Part of a Built In, Worldwide Community
Re: disability informing many facets of my selfhood, disability is a cultural identity, just like that of ethnicity, religion, and sexuality. There are niche jokes, understandings, and practices shared among people with disabilities that span across differences in disability types, ages, and upbringing. When I pass another person with mobility challenges, we are likely to share a little nod of acknowledgement; a small gesture that says we out here. At that moment, our diagnoses or what brought us to that place at that time doesn’t matter. Similarly, students at my school who recognize me as a vocal individual with disabilities have gone out of their way to introduce themselves to me. Many have invisible disabilities that are objectively different from my own, but that difference is not super relevant, because they’re simply seeking another person who knows how it feels to present ‘differently’ and has to go through similar bureaucratic hurdles on campus in the day to day. As random as these introductions may seem in the moment, I do my best to make time for them, because I love knowing there are others in my vicinity that can connect to this specific and strange existence.

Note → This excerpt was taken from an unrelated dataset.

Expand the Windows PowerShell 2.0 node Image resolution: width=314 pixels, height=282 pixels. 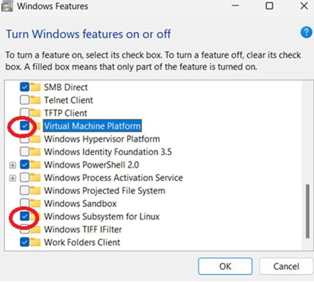point(12,165)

Meaningful Trust and Platonic Intimacy
I lean on my friends for things that abled people don’t have too. Once a person gets through the aforementioned Douchebag Filter, it takes a little longer for me to trust them with helping me with physical tasks, or to confide in them about what I face moving through the world as a disabled person. So when that trust is eventually established, the bond I share with that person is particularly strong, and there is a language between us for touch, assistance, and communication that is unique to that person and I, and enriches my time with that person on the whole.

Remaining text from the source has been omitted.